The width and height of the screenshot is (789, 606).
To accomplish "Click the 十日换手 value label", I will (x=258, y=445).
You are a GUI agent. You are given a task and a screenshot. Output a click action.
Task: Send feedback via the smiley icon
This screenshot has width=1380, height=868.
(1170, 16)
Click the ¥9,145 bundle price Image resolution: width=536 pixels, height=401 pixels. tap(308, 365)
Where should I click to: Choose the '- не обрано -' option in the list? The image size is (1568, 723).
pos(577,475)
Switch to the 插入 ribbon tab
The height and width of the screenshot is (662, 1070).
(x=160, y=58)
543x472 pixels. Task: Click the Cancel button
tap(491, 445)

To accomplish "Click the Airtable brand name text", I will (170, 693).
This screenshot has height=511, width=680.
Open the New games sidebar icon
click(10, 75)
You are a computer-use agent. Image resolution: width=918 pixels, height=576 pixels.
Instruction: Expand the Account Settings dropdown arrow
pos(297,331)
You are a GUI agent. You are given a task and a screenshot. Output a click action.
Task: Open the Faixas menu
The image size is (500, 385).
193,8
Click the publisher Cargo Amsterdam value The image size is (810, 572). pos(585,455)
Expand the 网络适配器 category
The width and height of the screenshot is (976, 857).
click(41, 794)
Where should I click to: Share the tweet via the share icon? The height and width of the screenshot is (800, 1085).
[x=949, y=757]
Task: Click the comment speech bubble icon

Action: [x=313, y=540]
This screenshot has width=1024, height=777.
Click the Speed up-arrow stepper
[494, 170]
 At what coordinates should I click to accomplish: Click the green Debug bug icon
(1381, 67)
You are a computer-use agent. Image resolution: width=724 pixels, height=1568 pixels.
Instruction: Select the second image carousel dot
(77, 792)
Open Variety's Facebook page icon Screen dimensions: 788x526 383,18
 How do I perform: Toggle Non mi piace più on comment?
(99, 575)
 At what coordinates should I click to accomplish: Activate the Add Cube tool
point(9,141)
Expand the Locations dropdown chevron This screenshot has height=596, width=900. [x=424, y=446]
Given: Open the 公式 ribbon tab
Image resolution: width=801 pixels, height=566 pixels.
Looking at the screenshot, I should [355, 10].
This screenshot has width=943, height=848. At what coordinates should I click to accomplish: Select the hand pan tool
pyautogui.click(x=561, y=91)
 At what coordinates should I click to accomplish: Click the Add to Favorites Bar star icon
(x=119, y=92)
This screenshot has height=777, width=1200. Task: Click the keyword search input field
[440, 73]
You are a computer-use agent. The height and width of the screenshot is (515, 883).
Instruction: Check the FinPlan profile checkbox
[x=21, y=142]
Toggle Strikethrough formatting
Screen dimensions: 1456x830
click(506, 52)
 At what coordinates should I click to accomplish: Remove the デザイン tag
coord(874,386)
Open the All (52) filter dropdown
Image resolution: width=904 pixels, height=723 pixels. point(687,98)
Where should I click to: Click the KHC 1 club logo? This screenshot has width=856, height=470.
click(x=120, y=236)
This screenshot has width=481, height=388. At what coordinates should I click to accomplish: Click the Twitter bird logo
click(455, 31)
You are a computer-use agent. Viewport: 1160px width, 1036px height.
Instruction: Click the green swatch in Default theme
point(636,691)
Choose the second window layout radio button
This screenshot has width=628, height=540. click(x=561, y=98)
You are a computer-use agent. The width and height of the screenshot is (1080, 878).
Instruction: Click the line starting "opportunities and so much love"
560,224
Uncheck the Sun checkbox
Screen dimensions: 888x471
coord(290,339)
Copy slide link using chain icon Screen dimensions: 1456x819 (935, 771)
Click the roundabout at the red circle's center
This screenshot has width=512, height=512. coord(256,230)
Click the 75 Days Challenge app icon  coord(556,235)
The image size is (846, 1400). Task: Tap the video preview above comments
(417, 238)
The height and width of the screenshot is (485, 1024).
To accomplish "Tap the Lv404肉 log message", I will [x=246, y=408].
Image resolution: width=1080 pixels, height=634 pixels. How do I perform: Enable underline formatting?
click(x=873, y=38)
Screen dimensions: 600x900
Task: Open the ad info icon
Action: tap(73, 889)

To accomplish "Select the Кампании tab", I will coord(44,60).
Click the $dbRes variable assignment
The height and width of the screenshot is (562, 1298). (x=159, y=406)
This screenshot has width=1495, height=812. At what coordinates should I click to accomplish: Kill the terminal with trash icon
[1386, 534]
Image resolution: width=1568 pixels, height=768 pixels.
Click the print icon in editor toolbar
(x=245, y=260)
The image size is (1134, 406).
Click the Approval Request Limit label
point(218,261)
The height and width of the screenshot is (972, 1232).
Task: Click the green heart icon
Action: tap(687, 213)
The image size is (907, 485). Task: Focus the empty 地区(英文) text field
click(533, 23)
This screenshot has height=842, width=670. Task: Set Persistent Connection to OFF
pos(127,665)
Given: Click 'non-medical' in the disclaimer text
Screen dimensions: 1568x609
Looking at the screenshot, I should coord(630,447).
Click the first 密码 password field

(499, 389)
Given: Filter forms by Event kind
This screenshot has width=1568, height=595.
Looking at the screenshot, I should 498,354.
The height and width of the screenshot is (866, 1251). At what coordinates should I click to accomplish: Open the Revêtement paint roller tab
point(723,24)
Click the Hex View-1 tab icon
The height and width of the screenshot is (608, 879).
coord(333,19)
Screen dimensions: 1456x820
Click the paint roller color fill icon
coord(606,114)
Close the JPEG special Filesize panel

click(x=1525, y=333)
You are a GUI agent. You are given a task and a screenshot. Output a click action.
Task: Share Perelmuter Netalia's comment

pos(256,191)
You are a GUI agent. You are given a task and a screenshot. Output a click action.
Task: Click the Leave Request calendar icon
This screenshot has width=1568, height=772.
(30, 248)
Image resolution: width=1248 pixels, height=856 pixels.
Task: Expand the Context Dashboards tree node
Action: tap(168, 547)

▶ _Required work_:
All lines from the opening of the listing above through the line that contains "Task: Send feedback via the smiley icon" should be given again exactly, and nothing more.

▶ _Problem solution_:
The width and height of the screenshot is (789, 606).
To accomplish "Click the 十日换手 value label", I will (x=258, y=445).
You are a GUI agent. You are given a task and a screenshot. Output a click action.
Task: Send feedback via the smiley icon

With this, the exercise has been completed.